▶ **Aim of the task**:
Rewrite the listing lines starting at the line containing "The width and" and ending at the line containing "This screenshot has width=980, height=660.", with "screenshot" changed to "snapshot" and nothing else altered.

▶ **Data excerpts**:
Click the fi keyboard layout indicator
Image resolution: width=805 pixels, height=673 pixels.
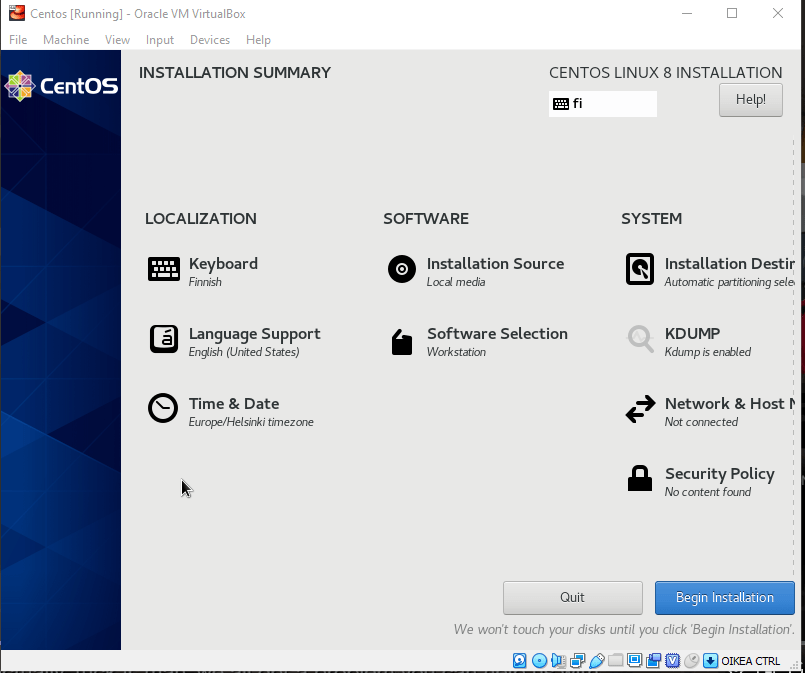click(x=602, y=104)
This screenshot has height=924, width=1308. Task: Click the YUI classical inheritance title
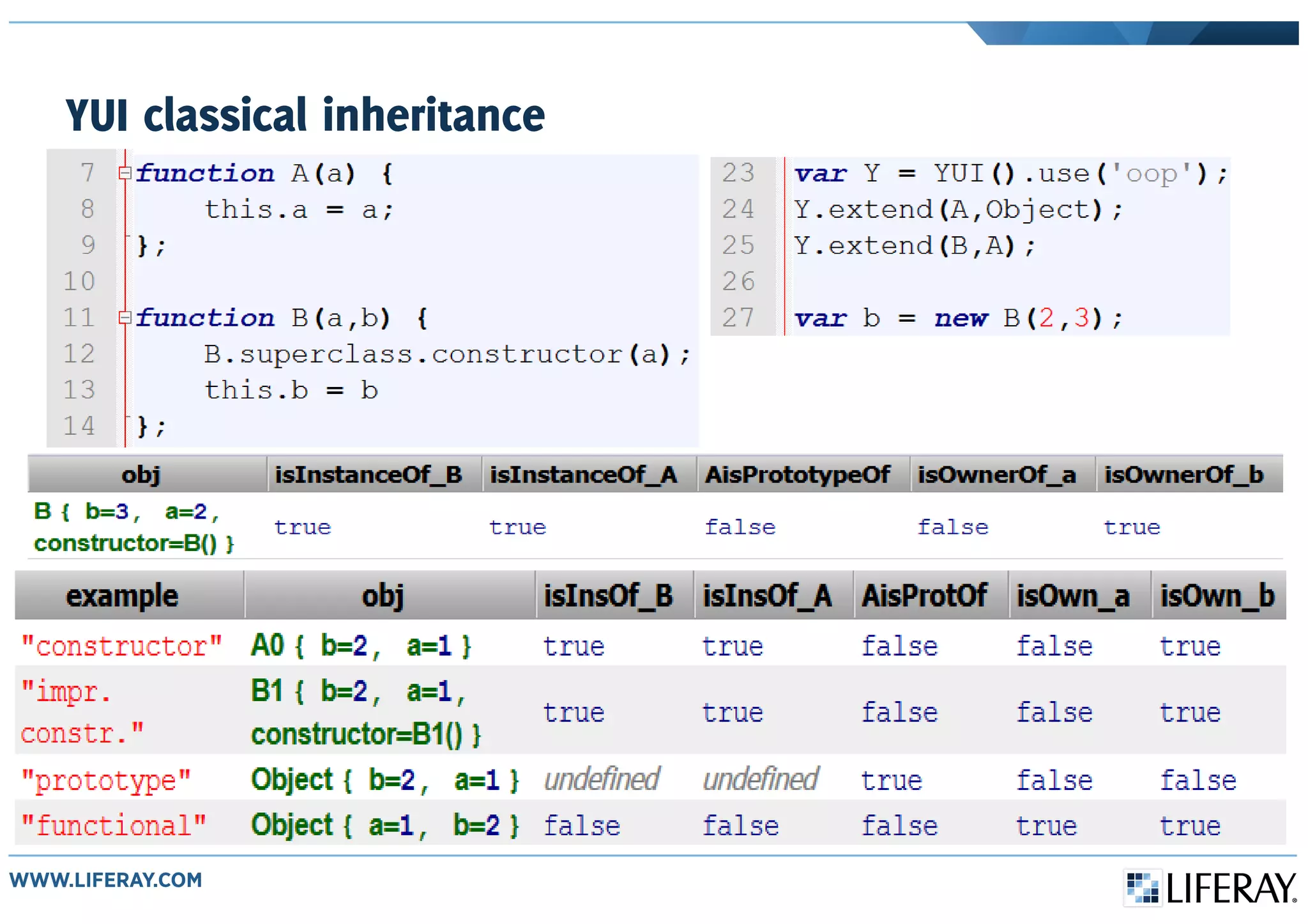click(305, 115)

---

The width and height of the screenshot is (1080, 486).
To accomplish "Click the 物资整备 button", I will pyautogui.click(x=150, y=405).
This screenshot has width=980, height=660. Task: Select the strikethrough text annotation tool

▶ **Correct answer**:
The width and height of the snapshot is (1080, 486).
To accomplish "Click the 物资整备 button", I will pyautogui.click(x=150, y=405).
This snapshot has width=980, height=660. Task: Select the strikethrough text annotation tool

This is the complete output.